• Activity: Go through the entries one line at a time, and gather every line that has the word "will".

- Opening Delimiter -

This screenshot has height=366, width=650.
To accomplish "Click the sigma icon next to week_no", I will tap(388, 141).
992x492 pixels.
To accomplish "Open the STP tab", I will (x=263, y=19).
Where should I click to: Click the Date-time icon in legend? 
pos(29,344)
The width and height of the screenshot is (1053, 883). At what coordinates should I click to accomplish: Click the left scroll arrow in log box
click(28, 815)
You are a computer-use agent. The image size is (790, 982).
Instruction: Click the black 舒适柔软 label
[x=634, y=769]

- Closing Delimiter -

• Final answer:
To accomplish "Click the sigma icon next to week_no", I will tap(388, 141).
To accomplish "Open the STP tab", I will (x=263, y=19).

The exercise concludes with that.